Recenti evidenze della Banca d’Italia segnalano che alcune banche “significative” stanno sviluppando progetti basati sull’identificazione biometrica; Big data e intelligenza artificiale sono altresì utilizzati per segmentare il mercato a fini commerciali, nel rilevamento di frodi, nell’analisi di minacce informatiche, nell’automazione dei processi, nelle applicazioni antiriciclaggio e per assolvere, più in generale, obblighi di compliance (Regtech).
Quest’ultimo profilo è in continuo sviluppo, in conseguenza, tra l’altro, del proliferare della produzione normativa che ha fatto seguito alle crisi finanziarie recenti. Il range di applicazioni del Regtech è molto ampio: policy, gestione degli aggiornamenti normativi, reportistica, elaborazione e sfruttamento delle informazioni aziendali. L’aspetto più qualificante riguarda la tendenza a utilizzare l’innovazione non più solo in una logica passiva di rispetto delle regole ma in una prospettiva attiva di sfruttamento dell’impalcatura normativa per sviluppare capacità competitiva, specie attraverso l’aumento di efficienza dell’infrastruttura organizzativa.

RIGHE ESTRATTE →

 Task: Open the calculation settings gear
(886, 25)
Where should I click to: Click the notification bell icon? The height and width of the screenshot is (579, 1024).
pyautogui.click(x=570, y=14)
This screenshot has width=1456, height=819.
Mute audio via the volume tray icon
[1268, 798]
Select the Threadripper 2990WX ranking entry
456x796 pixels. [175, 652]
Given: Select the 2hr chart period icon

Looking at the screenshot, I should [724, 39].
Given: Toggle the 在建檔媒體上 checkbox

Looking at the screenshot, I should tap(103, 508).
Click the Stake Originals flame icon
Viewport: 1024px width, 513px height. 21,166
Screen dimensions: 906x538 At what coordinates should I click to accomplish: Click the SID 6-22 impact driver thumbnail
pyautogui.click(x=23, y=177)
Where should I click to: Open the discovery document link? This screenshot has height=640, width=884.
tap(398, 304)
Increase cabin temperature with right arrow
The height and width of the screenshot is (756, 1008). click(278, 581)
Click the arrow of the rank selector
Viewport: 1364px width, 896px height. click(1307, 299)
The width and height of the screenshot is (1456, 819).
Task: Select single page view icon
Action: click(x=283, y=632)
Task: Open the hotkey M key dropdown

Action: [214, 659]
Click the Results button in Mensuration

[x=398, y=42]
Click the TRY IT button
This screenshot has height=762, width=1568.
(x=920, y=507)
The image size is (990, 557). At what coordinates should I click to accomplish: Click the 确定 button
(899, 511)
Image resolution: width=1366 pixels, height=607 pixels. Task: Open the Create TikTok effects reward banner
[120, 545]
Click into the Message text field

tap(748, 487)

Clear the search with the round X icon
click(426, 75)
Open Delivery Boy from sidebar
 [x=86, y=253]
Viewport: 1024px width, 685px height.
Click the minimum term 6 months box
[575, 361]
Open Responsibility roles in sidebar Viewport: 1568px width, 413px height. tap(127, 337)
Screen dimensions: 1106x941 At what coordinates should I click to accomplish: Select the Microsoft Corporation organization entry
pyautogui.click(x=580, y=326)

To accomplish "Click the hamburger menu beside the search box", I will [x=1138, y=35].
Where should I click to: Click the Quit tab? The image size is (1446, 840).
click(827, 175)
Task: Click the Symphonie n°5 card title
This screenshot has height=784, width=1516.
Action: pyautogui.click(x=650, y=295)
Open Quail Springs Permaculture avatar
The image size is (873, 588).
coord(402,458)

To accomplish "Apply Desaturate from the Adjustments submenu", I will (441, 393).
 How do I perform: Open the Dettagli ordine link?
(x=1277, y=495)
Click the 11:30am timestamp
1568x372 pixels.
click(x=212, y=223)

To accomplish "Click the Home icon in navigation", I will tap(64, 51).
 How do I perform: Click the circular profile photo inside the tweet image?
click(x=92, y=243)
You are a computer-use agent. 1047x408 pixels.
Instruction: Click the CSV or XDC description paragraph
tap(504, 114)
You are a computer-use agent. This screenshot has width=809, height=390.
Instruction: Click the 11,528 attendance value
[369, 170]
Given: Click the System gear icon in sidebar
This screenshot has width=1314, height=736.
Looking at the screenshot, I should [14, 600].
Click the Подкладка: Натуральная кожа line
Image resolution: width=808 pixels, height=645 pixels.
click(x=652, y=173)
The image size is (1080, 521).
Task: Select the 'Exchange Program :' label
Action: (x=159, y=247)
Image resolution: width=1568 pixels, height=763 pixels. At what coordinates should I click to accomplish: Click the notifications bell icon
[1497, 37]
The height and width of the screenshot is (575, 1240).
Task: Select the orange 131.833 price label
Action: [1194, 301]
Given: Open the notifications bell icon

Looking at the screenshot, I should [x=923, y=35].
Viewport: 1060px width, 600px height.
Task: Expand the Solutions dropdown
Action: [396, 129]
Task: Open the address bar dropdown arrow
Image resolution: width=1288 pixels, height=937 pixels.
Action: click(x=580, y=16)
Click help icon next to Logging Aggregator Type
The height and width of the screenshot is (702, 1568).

COMPITI DA SVOLGERE →
A. Trascrivi il brano sul Regtech partendo dalle parole "Quest’ultimo profilo è" e fermandoti dopo "efficienza dell’infrastruttura organizzativa.", e rinomina "reportistica" in "rendicontazione".
B. Prosegui il brano sul Regtech dopo la sua ultima frase.
Le righe estratte non hanno alcun ruolo in questo lavoro.

RISPOSTE IN ORDINE →
A.
Quest’ultimo profilo è in continuo sviluppo, in conseguenza, tra l’altro, del proliferare della produzione normativa che ha fatto seguito alle crisi finanziarie recenti. Il range di applicazioni del Regtech è molto ampio: policy, gestione degli aggiornamenti normativi, rendicontazione, elaborazione e sfruttamento delle informazioni aziendali. L’aspetto più qualificante riguarda la tendenza a utilizzare l’innovazione non più solo in una logica passiva di rispetto delle regole ma in una prospettiva attiva di sfruttamento dell’impalcatura normativa per sviluppare capacità competitiva, specie attraverso l’aumento di efficienza dell’infrastruttura organizzativa.

B.
Grande attenzione è dedicata dall’industria bancaria anche alla Distributed Ledger Technology (DLT), tecnologia che consente di puntare su dati “distribuiti”, che prescindono da un unico soggetto “centralizzatore” e che comporta vantaggi in termini di trasparenza e accessibilità delle informazioni, capacità di controllo, velocità di esecuzione delle operazioni.
Il ricorso alle tecnologie, anche le più avanzate, non è in grado da solo di garantire la riconversione digitale dei business model delle aziende tradizionali; è necessaria anche la disponibilità di “talenti digitali”. Consapevoli di ciò, gli intermediari bancari stanno reagendo in due direzioni: da un lato, cresce l’investimento in piani di formazione; dall’altro, aumenta lo sforzo di reperire nuovi talenti.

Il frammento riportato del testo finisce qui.